* **Data for processing**
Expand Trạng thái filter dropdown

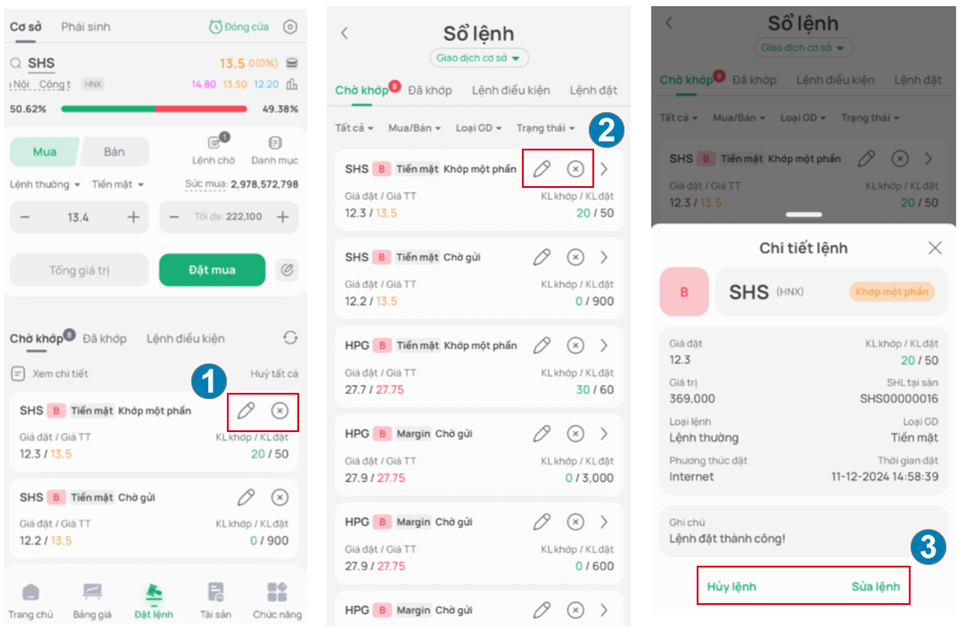(545, 128)
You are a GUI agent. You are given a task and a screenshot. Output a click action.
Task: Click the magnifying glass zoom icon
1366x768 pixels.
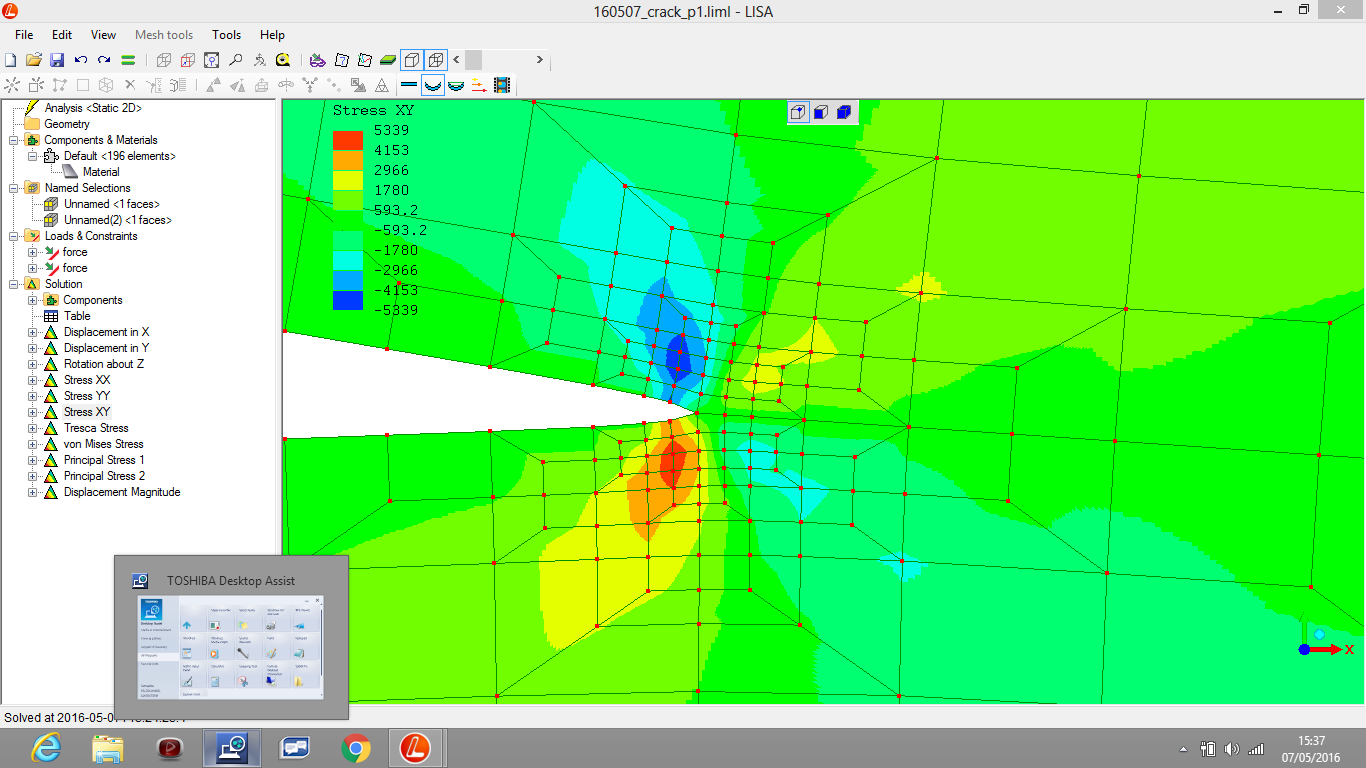pyautogui.click(x=235, y=60)
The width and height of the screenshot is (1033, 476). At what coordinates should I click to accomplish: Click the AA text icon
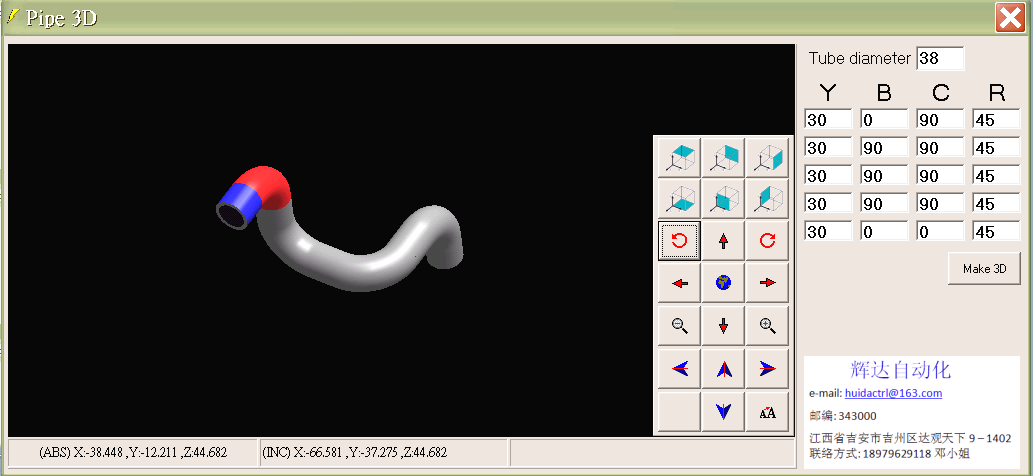(x=767, y=412)
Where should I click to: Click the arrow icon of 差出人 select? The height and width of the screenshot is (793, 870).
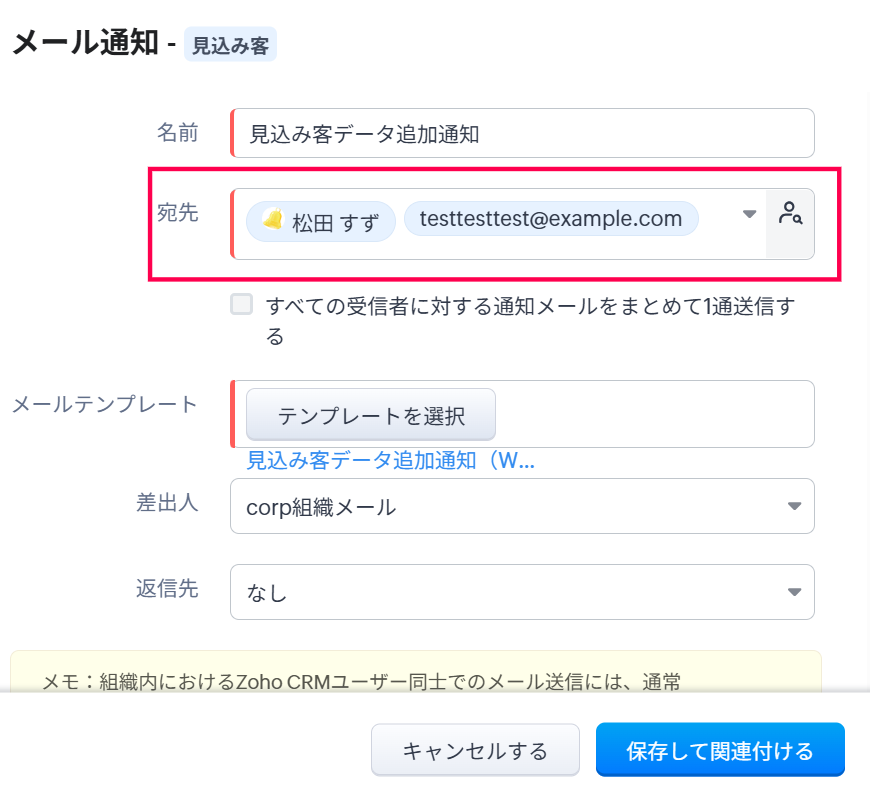[794, 507]
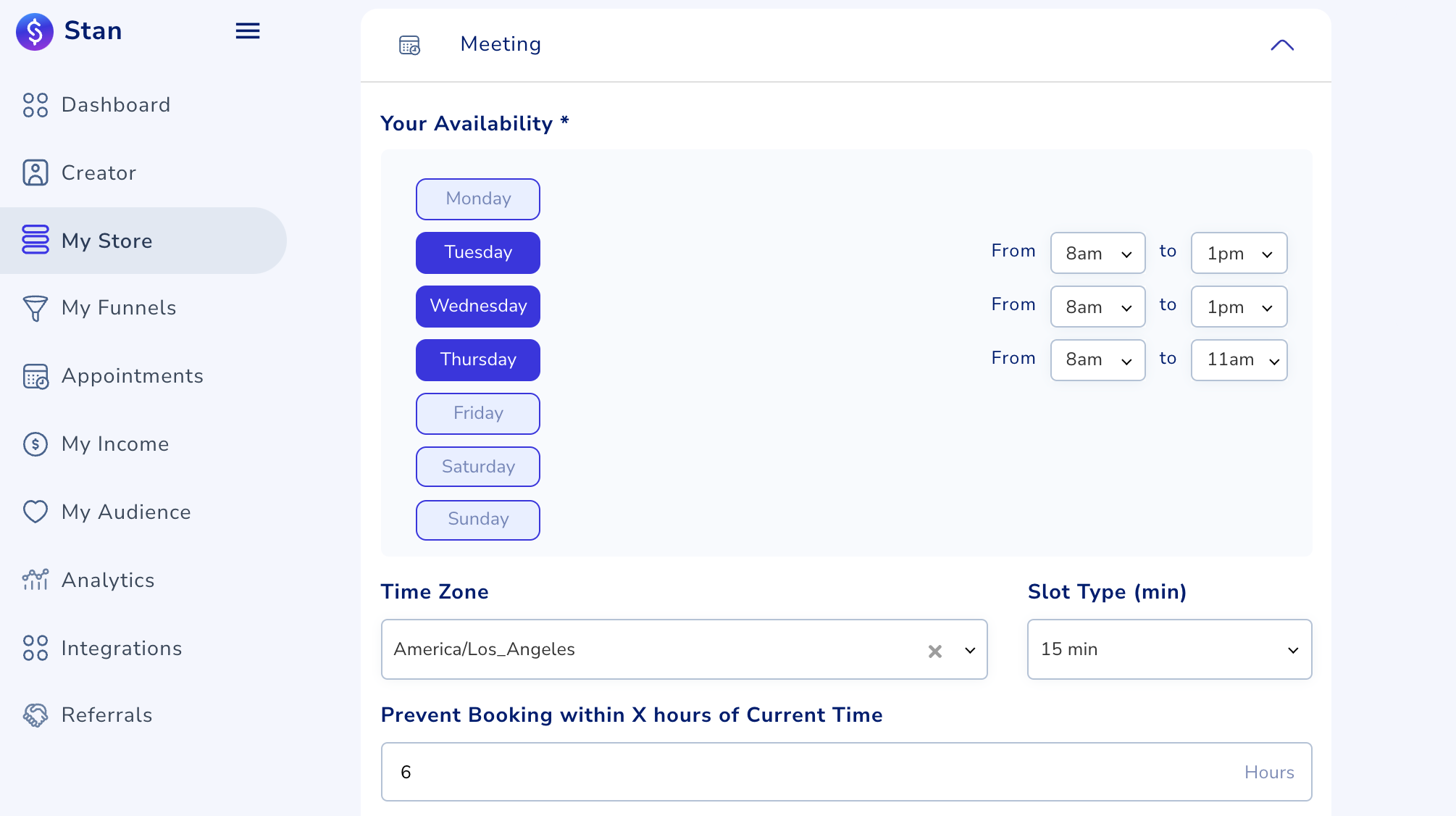Click the My Income sidebar icon
1456x816 pixels.
point(36,444)
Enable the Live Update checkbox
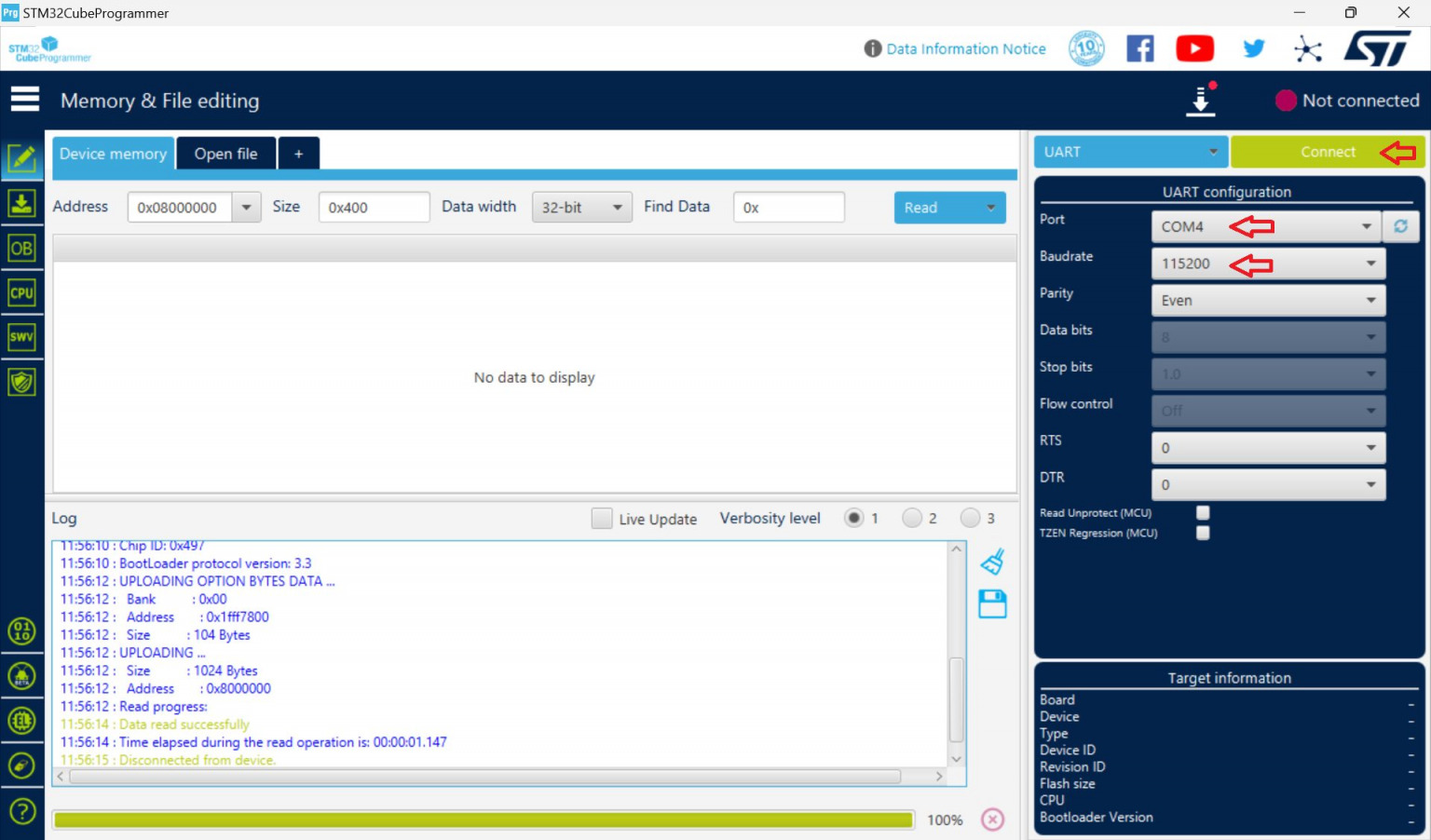This screenshot has width=1431, height=840. click(x=602, y=519)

* **Work instructions**
Your task is to repeat only the lines from the line containing "The width and" through the final line of the material, inclusive; do not include pictures.

* **Answer box**
The width and height of the screenshot is (1033, 476). At what coordinates should I click to accomplish: Click the AA text icon
(x=767, y=412)
Where should I click to: Click the arrow icon of 差出人 select? The height and width of the screenshot is (793, 870).
[794, 507]
Click the My Income sidebar icon
1456x816 pixels.
point(36,444)
Enable the Live Update checkbox
This screenshot has width=1431, height=840. click(x=602, y=519)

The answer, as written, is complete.